EXERCISE - Could every entry be set down once more, exactly as given?

GIVEN RECORDS -
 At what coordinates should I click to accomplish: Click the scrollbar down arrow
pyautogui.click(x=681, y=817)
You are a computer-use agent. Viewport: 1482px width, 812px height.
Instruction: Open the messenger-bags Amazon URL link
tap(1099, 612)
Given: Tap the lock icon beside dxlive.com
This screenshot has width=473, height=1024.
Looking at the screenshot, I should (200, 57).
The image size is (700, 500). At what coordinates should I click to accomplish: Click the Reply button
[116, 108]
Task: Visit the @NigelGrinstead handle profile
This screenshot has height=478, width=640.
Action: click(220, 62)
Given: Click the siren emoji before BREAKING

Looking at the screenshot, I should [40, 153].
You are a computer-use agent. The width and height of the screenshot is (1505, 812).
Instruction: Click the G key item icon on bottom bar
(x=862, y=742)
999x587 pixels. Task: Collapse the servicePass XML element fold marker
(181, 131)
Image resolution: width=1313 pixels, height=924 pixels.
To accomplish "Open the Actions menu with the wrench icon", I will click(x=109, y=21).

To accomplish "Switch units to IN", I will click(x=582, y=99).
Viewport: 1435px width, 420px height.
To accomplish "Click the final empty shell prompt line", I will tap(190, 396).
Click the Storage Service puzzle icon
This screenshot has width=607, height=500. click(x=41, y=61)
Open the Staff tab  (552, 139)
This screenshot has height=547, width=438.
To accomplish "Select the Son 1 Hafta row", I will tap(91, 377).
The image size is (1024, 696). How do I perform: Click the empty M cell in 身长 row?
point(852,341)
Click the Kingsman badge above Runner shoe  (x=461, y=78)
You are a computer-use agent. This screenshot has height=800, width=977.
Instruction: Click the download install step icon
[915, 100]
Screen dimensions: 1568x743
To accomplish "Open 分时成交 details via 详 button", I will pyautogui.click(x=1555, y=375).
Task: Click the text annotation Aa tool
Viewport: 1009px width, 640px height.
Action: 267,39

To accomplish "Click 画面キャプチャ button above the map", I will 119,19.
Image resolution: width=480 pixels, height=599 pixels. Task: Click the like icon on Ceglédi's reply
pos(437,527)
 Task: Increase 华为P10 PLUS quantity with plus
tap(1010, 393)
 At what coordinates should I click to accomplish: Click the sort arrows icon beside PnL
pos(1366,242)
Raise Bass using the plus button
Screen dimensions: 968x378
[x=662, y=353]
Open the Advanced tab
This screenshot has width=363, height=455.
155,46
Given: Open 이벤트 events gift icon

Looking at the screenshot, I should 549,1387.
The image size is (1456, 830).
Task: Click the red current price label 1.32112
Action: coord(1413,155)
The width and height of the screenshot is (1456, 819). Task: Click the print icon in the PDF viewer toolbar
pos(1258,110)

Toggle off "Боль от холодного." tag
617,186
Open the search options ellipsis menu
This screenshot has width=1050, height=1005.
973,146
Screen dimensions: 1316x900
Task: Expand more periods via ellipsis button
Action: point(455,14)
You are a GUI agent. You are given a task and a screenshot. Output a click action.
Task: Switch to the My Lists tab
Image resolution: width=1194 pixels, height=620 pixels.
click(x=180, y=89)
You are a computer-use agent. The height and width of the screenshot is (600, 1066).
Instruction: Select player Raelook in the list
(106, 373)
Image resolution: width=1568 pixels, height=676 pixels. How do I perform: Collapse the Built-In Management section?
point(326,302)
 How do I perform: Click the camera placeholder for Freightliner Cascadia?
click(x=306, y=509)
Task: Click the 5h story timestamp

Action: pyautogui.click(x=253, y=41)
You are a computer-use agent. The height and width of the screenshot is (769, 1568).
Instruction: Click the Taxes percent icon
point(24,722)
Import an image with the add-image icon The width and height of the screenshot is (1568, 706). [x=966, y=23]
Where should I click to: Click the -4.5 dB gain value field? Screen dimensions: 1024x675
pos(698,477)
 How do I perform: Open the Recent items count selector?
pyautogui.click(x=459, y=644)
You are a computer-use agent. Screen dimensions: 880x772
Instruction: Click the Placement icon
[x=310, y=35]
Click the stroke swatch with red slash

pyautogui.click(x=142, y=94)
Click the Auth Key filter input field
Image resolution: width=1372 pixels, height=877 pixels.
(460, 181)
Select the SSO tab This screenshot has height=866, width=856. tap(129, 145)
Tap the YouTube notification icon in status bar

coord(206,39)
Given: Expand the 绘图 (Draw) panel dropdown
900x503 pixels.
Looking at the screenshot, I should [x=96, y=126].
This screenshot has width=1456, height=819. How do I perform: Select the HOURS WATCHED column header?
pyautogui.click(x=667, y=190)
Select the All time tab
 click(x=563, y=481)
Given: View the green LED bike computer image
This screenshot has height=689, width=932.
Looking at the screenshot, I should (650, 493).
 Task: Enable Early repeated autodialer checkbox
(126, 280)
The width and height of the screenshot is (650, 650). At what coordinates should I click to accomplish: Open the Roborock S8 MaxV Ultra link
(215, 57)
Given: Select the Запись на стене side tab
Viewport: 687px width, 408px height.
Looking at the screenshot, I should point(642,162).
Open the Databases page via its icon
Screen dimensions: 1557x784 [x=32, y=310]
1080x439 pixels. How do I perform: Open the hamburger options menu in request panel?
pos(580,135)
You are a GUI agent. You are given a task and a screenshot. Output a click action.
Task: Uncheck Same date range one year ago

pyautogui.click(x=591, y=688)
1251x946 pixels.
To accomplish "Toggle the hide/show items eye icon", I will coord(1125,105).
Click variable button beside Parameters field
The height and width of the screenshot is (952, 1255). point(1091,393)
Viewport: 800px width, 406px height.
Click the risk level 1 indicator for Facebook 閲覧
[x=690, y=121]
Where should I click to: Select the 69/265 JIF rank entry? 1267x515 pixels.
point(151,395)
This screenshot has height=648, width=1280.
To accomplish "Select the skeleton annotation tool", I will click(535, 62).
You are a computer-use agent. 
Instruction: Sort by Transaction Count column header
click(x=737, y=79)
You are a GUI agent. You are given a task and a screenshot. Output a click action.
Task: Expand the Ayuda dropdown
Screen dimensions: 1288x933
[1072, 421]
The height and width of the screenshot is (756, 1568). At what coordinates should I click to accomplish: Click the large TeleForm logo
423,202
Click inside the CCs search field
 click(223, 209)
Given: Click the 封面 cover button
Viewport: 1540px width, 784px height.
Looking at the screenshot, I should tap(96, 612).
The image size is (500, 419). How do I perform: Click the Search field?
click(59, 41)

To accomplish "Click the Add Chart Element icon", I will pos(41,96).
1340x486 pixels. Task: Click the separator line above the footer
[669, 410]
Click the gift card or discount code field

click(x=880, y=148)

OUTPUT OF THE EXERCISE -
 At what coordinates should I click to accomplish: Click the scrollbar down arrow
pyautogui.click(x=681, y=817)
You are a computer-use agent. Viewport: 1482px width, 812px height.
Instruction: Open the messenger-bags Amazon URL link
tap(1099, 612)
Given: Tap the lock icon beside dxlive.com
This screenshot has width=473, height=1024.
Looking at the screenshot, I should (200, 57).
The image size is (700, 500). At what coordinates should I click to accomplish: Click the Reply button
[116, 108]
Task: Visit the @NigelGrinstead handle profile
This screenshot has height=478, width=640.
Action: click(220, 62)
Given: Click the siren emoji before BREAKING

Looking at the screenshot, I should [40, 153].
You are a computer-use agent. The width and height of the screenshot is (1505, 812).
Instruction: Click the G key item icon on bottom bar
(x=862, y=742)
999x587 pixels. Task: Collapse the servicePass XML element fold marker
(181, 131)
Image resolution: width=1313 pixels, height=924 pixels.
To accomplish "Open the Actions menu with the wrench icon", I will click(x=109, y=21).

To accomplish "Switch units to IN", I will click(x=582, y=99).
Viewport: 1435px width, 420px height.
To accomplish "Click the final empty shell prompt line", I will tap(190, 396).
Click the Storage Service puzzle icon
This screenshot has width=607, height=500. click(x=41, y=61)
Open the Staff tab  (552, 139)
This screenshot has height=547, width=438.
To accomplish "Select the Son 1 Hafta row", I will tap(91, 377).
The image size is (1024, 696). How do I perform: Click the empty M cell in 身长 row?
point(852,341)
Click the Kingsman badge above Runner shoe  (x=461, y=78)
You are a computer-use agent. This screenshot has height=800, width=977.
Instruction: Click the download install step icon
[915, 100]
Screen dimensions: 1568x743
To accomplish "Open 分时成交 details via 详 button", I will pyautogui.click(x=1555, y=375).
Task: Click the text annotation Aa tool
Viewport: 1009px width, 640px height.
Action: 267,39

To accomplish "Click 画面キャプチャ button above the map", I will 119,19.
Image resolution: width=480 pixels, height=599 pixels. Task: Click the like icon on Ceglédi's reply
pos(437,527)
 Task: Increase 华为P10 PLUS quantity with plus
tap(1010, 393)
 At what coordinates should I click to accomplish: Click the sort arrows icon beside PnL
pos(1366,242)
Raise Bass using the plus button
Screen dimensions: 968x378
[x=662, y=353]
Open the Advanced tab
This screenshot has width=363, height=455.
155,46
Given: Open 이벤트 events gift icon

Looking at the screenshot, I should 549,1387.
The image size is (1456, 830).
Task: Click the red current price label 1.32112
Action: coord(1413,155)
The width and height of the screenshot is (1456, 819). Task: Click the print icon in the PDF viewer toolbar
pos(1258,110)

Toggle off "Боль от холодного." tag
617,186
Open the search options ellipsis menu
This screenshot has width=1050, height=1005.
973,146
Screen dimensions: 1316x900
Task: Expand more periods via ellipsis button
Action: point(455,14)
You are a GUI agent. You are given a task and a screenshot. Output a click action.
Task: Switch to the My Lists tab
Image resolution: width=1194 pixels, height=620 pixels.
click(x=180, y=89)
You are a computer-use agent. The height and width of the screenshot is (600, 1066).
Instruction: Select player Raelook in the list
(106, 373)
Image resolution: width=1568 pixels, height=676 pixels. How do I perform: Collapse the Built-In Management section?
point(326,302)
 How do I perform: Click the camera placeholder for Freightliner Cascadia?
click(x=306, y=509)
Task: Click the 5h story timestamp

Action: pyautogui.click(x=253, y=41)
You are a computer-use agent. The height and width of the screenshot is (769, 1568).
Instruction: Click the Taxes percent icon
point(24,722)
Import an image with the add-image icon The width and height of the screenshot is (1568, 706). [x=966, y=23]
Where should I click to: Click the -4.5 dB gain value field? Screen dimensions: 1024x675
pos(698,477)
 How do I perform: Open the Recent items count selector?
pyautogui.click(x=459, y=644)
You are a computer-use agent. Screen dimensions: 880x772
Instruction: Click the Placement icon
[x=310, y=35]
Click the stroke swatch with red slash

pyautogui.click(x=142, y=94)
Click the Auth Key filter input field
Image resolution: width=1372 pixels, height=877 pixels.
(460, 181)
Select the SSO tab This screenshot has height=866, width=856. tap(129, 145)
Tap the YouTube notification icon in status bar

coord(206,39)
Given: Expand the 绘图 (Draw) panel dropdown
900x503 pixels.
Looking at the screenshot, I should [x=96, y=126].
This screenshot has width=1456, height=819. How do I perform: Select the HOURS WATCHED column header?
pyautogui.click(x=667, y=190)
Select the All time tab
 click(x=563, y=481)
Given: View the green LED bike computer image
This screenshot has height=689, width=932.
Looking at the screenshot, I should (650, 493).
 Task: Enable Early repeated autodialer checkbox
(126, 280)
The width and height of the screenshot is (650, 650). At what coordinates should I click to accomplish: Open the Roborock S8 MaxV Ultra link
(215, 57)
Given: Select the Запись на стене side tab
Viewport: 687px width, 408px height.
Looking at the screenshot, I should point(642,162).
Open the Databases page via its icon
Screen dimensions: 1557x784 [x=32, y=310]
1080x439 pixels. How do I perform: Open the hamburger options menu in request panel?
pos(580,135)
You are a GUI agent. You are given a task and a screenshot. Output a click action.
Task: Uncheck Same date range one year ago

pyautogui.click(x=591, y=688)
1251x946 pixels.
To accomplish "Toggle the hide/show items eye icon", I will coord(1125,105).
Click variable button beside Parameters field
The height and width of the screenshot is (952, 1255). point(1091,393)
Viewport: 800px width, 406px height.
Click the risk level 1 indicator for Facebook 閲覧
[x=690, y=121]
Where should I click to: Select the 69/265 JIF rank entry? 1267x515 pixels.
point(151,395)
This screenshot has height=648, width=1280.
To accomplish "Select the skeleton annotation tool", I will click(535, 62).
You are a computer-use agent. 
Instruction: Sort by Transaction Count column header
click(x=737, y=79)
You are a GUI agent. You are given a task and a screenshot. Output a click action.
Task: Expand the Ayuda dropdown
Screen dimensions: 1288x933
[1072, 421]
The height and width of the screenshot is (756, 1568). At what coordinates should I click to accomplish: Click the large TeleForm logo
423,202
Click inside the CCs search field
 click(223, 209)
Given: Click the 封面 cover button
Viewport: 1540px width, 784px height.
Looking at the screenshot, I should tap(96, 612).
The image size is (500, 419). How do I perform: Click the Search field?
click(59, 41)

To accomplish "Click the Add Chart Element icon", I will pos(41,96).
1340x486 pixels. Task: Click the separator line above the footer
[669, 410]
Click the gift card or discount code field

click(x=880, y=148)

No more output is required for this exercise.